**What the task requires**. Everything from the line with "The width and" to the last line of the listing must be retyped exactly, both ends included, with the pictures dropped.

**Given data**.
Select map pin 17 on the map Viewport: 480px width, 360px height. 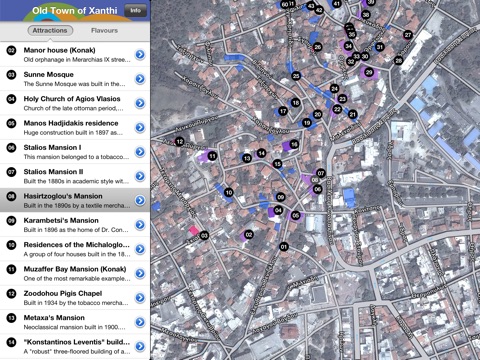(283, 111)
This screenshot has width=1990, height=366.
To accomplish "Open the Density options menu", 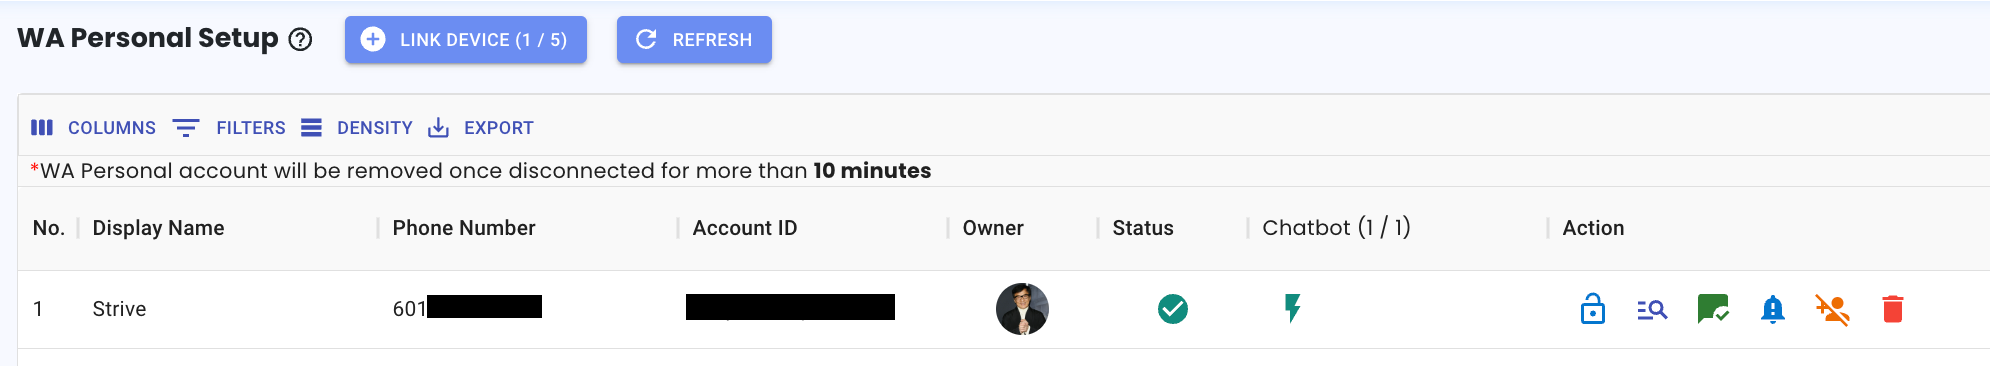I will coord(357,128).
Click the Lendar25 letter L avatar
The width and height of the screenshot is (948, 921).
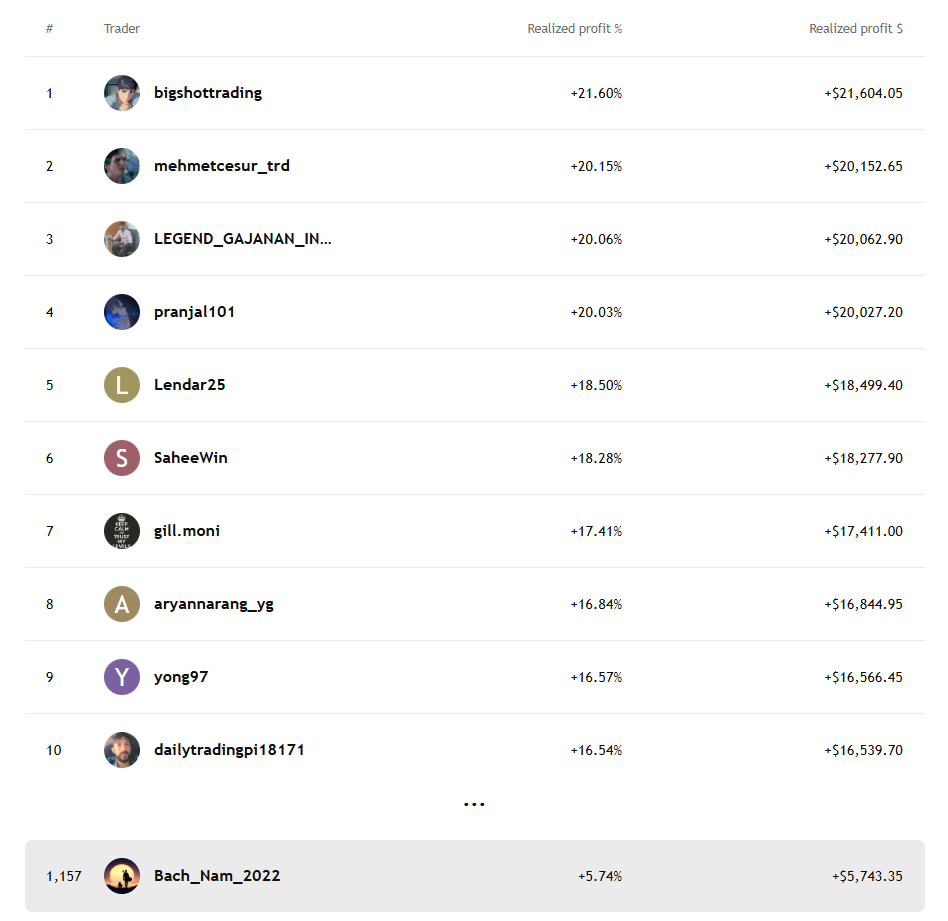point(122,385)
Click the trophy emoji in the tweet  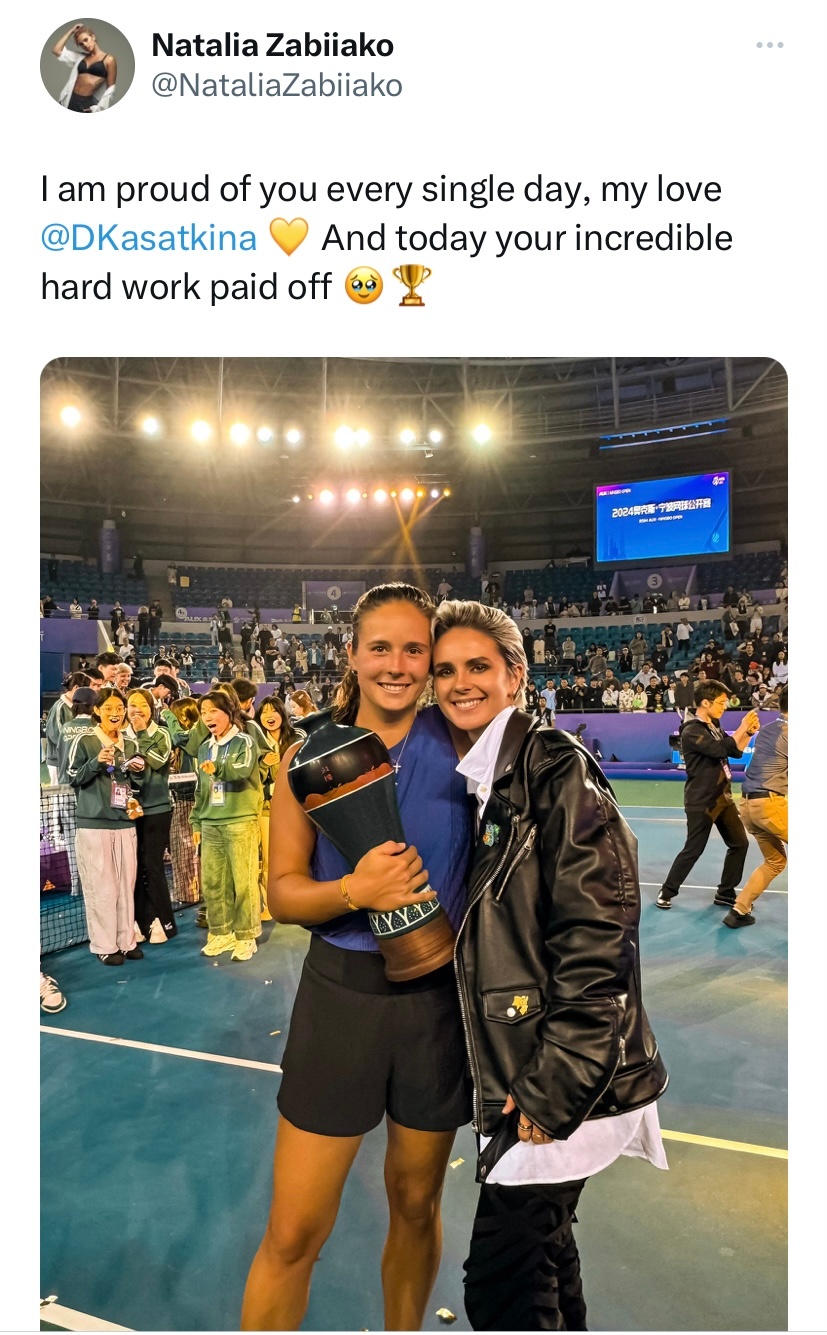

**Solution to this problem**.
The width and height of the screenshot is (948, 921).
point(122,385)
Click the trophy emoji in the tweet  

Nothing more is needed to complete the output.